◆ RECORDS SHOWN ◆
_ _ _ _ _

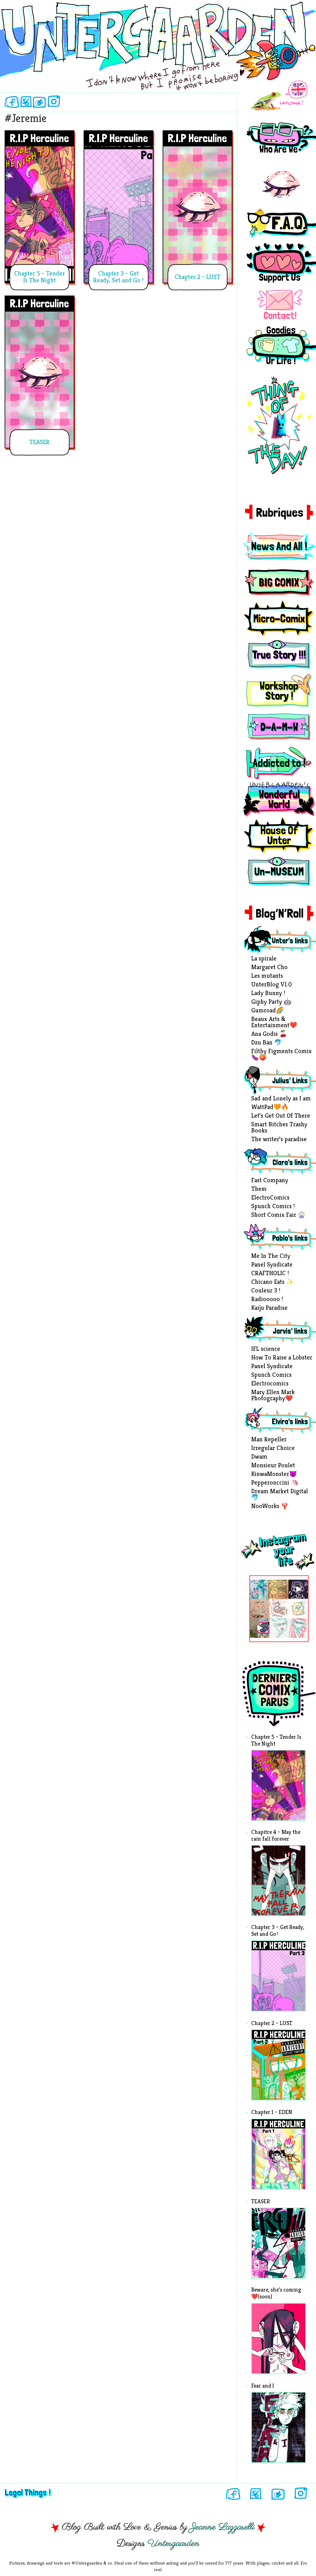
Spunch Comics (271, 1375)
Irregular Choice (273, 1448)
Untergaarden (173, 2543)
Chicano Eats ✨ (272, 1282)
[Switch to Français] (279, 96)
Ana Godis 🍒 (269, 1034)
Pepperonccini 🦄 (274, 1483)
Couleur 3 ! (265, 1291)
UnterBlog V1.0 (271, 984)
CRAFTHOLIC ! (270, 1273)
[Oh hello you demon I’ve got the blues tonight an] (298, 1628)
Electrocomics (270, 1383)
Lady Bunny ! (268, 993)
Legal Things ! (28, 2492)
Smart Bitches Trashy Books (279, 1127)
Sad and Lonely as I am (281, 1098)
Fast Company (269, 1180)
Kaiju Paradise (269, 1308)
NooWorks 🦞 (270, 1506)
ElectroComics (270, 1198)
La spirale (263, 959)
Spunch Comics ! (273, 1206)
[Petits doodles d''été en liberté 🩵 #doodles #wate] (259, 1589)
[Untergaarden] (158, 39)
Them (259, 1189)
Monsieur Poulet (273, 1465)
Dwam (259, 1457)
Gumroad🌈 (267, 1010)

_ _ _ _ _

◆ AIM OF THE TASK ◆
All of the data above must be printed exactly, minus its pictures.

◆ FINAL ANSWER ◆
Spunch Comics (271, 1375)
Irregular Choice (273, 1448)
Untergaarden (173, 2543)
Chicano Eats ✨ (272, 1282)
[Switch to Français] (279, 96)
Ana Godis 🍒 (269, 1034)
Pepperonccini 🦄 (274, 1483)
Couleur 3 ! (265, 1291)
UnterBlog V1.0 (271, 984)
CRAFTHOLIC ! (270, 1273)
[Oh hello you demon I’ve got the blues tonight an] (298, 1628)
Electrocomics (270, 1383)
Lady Bunny ! (268, 993)
Legal Things ! (28, 2492)
Smart Bitches Trashy Books (279, 1127)
Sad and Lonely as I am (281, 1098)
Fast Company (269, 1180)
Kaiju Paradise (269, 1308)
NooWorks 🦞 (270, 1506)
ElectroComics (270, 1198)
La spirale (263, 959)
Spunch Comics ! (273, 1206)
[Petits doodles d''été en liberté 🩵 #doodles #wate] (259, 1589)
[Untergaarden] (158, 39)
Them (259, 1189)
Monsieur Poulet (273, 1465)
Dwam (259, 1457)
Gumroad🌈 (267, 1010)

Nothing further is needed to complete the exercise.